Most people think that we can only give advice and provide help with home loans; however there are a number of areas that we can help with.

When you complete a review of your financial affairs there is more than just the finance that should be considered. A complete review will look at your debts and how they are best managed, your risk management to ensure that you can manage the unexpected and of course your savings and investment which ensures that you are prepared for the future.

Here we look at the typical agenda that an adviser might use to stay focused when completing a review.

This is what we refer to as our focused but simple 7-step financial checklist.

The 7-steps are;

  1. Home Loans
  2. Insurances on Your Stuff (assets)
  3. Insurances on You (ability to earn and therefore cover expenses and commitments)
  4. Savings
  5. KiwiSaver (retirement savings)
  6. Other Investments
  7. Estate Planning

The key of this 7-step financial checklist is to make sure that you cover all of these areas even if some may seem important while others don’t.

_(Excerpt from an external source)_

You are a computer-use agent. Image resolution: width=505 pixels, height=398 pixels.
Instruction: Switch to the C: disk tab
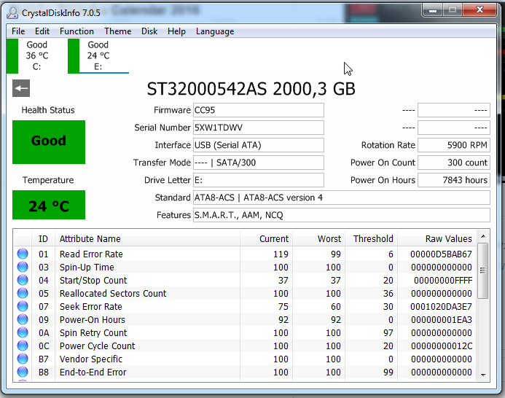36,56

Too often people will focus on just one area, when really these areas are all interlinked and a change to one of the steps will most likely mean that another should be changed too.

Some people will have less than 7-steps in their review process, and others may think that our 7-step financial checklist is too simple; however over the years it has proven to cover most things that should be considered and at least open up the conversation if other things may be needed.

1: Home Loans & Finance

This is the main reason that mortgage advisers exist – to give advice and help people source home loans.

A mortgage adviser used to be known as a mortgage broker and as such most people just used to use a broker to source the home loan. These days advisers are available to help source the mortgage, set the loans up to suit and then assist with maintaining the loans too.

Part Of A Focused But Simple 7-Step Financial Checklist

When you review your home loan you should consider;

  • Are you paying the loans off fast enough? A home loan is a large financial commitment (debt) and paying it off faster will save you a lot of money over the long term. You can use our mortgage calculator to see just how much you can save, but the important thing is to make a change and pay more than the minimum.
  • Check that your loan structure allows you to manage the loans to suit – often we see the banks set things up so people have their lending as just one loan, and then any subsequent lending is set up as new loans. This may be the easiest for the bank staff to set up, but it doesn’t provide you with the flexibility that you deserve. Having a good loan structure is almost certainly the most important thing to do with your lending, and this may include reviewing what bank or loan option you choose too. While they may seem the same it’s important to understand that not all loans are created the same and this is an area where an adviser can add real value.
  • Interest rates are important too. You want to ensure that you have competitive interest rates across all of your loans, and while it’s nice to have the lowest interest rate being offered at any point in time it’s not the most important thing. The various banks change interest rates often so while one bank may be cheaper today, tomorrow it may be a different bank so chasing the lowest rate is never really going to help.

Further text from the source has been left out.